Last December I wrote about one of our family traditions - each year we see at least one version of Dickens' classic tales. On Thursday we took two friends to the Sacramento Theater Company production of the play - this is their 20th anniversary production and it is quite good.

But tonight I saw one of the three most popular versions of the novelette - the one with George C. Scott. Scott's version was done in 1984 for TV. From any reasonable view of the production the thing was done without regard to the actual Dickens story (except in the broadest of terms) and with an eye toward using an actor with the gravitas of Scott. Clive Donner was the director his writer (Pierre Boutron) tried to update the story. But they did a horrible job. Scott is a bit to Pattonesque for his role. But more importantly Boutron tried to eliminate some of the most important lines in the novela. For example, at the end of his time with Ebeneezer the spirit of Christmas present shows two urchins - the one ignorance and the other want. (Dickens point is that ignorance is to be worried about more than want.) But Boutron's language for that point misses it completely. In the original novela Dickens handled this key scene like this "This boy is Ignorance. This girl is Want. Beware them both, and all of their degree, but most of all beware this boy, for on his brow I see that written which is Doom, unless the writing be erased.
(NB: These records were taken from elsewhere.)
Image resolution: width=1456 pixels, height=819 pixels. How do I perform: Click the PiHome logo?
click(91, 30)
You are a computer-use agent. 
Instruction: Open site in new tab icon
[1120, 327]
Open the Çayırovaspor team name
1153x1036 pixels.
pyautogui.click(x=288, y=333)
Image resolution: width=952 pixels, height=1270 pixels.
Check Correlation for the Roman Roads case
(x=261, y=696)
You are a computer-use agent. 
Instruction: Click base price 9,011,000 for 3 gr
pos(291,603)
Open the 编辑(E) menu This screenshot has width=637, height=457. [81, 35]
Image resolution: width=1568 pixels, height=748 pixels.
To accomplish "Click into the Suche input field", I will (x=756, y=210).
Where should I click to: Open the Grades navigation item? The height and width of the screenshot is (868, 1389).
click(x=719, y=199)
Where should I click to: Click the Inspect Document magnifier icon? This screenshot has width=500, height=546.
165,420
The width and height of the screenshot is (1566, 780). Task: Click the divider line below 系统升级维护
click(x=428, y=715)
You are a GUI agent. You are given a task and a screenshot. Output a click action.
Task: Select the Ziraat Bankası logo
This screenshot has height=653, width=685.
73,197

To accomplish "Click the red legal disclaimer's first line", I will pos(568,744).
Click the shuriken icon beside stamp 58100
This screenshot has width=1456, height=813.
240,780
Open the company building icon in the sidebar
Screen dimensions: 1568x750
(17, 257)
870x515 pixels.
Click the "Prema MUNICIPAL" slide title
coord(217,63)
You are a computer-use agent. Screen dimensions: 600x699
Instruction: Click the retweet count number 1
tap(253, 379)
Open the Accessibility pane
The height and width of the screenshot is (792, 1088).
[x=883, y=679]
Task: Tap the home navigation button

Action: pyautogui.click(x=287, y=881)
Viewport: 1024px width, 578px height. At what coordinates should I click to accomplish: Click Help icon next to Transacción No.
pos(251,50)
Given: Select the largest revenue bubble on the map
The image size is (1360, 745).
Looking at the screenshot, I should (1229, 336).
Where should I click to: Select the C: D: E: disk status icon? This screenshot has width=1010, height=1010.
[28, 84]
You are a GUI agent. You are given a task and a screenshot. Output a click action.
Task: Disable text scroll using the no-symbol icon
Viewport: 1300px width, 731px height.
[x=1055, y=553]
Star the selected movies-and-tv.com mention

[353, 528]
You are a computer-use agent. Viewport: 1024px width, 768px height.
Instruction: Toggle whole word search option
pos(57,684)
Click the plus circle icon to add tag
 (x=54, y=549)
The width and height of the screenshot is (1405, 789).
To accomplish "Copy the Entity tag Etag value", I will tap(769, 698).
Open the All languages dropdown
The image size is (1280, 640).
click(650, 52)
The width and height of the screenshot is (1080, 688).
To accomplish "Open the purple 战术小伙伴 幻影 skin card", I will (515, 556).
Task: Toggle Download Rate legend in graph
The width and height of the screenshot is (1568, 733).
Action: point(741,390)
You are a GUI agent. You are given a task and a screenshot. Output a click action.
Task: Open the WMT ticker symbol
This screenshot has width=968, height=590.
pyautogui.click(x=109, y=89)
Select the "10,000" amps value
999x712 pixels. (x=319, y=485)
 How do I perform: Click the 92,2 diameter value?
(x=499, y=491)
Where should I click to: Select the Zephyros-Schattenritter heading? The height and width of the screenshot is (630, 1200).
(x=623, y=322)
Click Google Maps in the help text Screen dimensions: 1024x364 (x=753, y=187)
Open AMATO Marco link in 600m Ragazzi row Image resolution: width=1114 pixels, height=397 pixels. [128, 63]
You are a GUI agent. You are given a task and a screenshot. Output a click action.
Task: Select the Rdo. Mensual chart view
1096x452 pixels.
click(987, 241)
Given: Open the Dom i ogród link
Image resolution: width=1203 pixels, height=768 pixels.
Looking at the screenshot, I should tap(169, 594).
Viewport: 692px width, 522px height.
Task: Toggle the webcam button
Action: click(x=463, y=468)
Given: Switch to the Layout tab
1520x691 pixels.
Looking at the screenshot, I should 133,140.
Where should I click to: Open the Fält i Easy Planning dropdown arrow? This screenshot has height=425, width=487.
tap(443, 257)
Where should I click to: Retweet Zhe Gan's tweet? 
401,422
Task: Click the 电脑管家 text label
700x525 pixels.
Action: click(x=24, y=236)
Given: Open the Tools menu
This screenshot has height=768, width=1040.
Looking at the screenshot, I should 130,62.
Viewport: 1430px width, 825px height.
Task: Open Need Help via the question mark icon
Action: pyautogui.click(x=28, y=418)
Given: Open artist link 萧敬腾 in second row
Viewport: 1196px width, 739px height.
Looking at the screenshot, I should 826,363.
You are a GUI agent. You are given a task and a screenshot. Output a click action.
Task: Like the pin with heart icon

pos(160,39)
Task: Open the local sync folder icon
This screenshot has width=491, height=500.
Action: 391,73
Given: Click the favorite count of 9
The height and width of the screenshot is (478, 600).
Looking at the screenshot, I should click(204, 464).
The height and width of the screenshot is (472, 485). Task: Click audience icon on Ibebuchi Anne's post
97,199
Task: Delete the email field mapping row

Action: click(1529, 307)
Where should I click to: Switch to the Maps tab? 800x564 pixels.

Deny it!" cried the Spirit, stretching out its hand towards the city. "Slander those who tell it ye. Admit it for your factious purposes, and make it worse. And abide the end." That is powerful language - even in the stilted English of the 1840s - but Boutron makes some other social point.

Scott has some justification for his interpretation. In the original text the first description of Scrooge is thus "But he was a tight-fisted hand at the grind- stone, Scrooge! a squeezing, wrenching, grasping, scraping, clutching, covetous, old sinner! Hard and sharp as flint, from which no steel had ever struck out generous fire; secret, and self-contained, and solitary as an oyster. The cold within him froze his old features, nipped his pointed nose, shriveled his cheek, stiffened his gait; made his eyes red, his thin lips blue and spoke out shrewdly in his grating voice. A frosty rime was on his head, and on his eyebrows, and his wiry chin. He carried his own low temperature always about with him; he iced his office in the dogdays; and didn't thaw it one degree at Christmas.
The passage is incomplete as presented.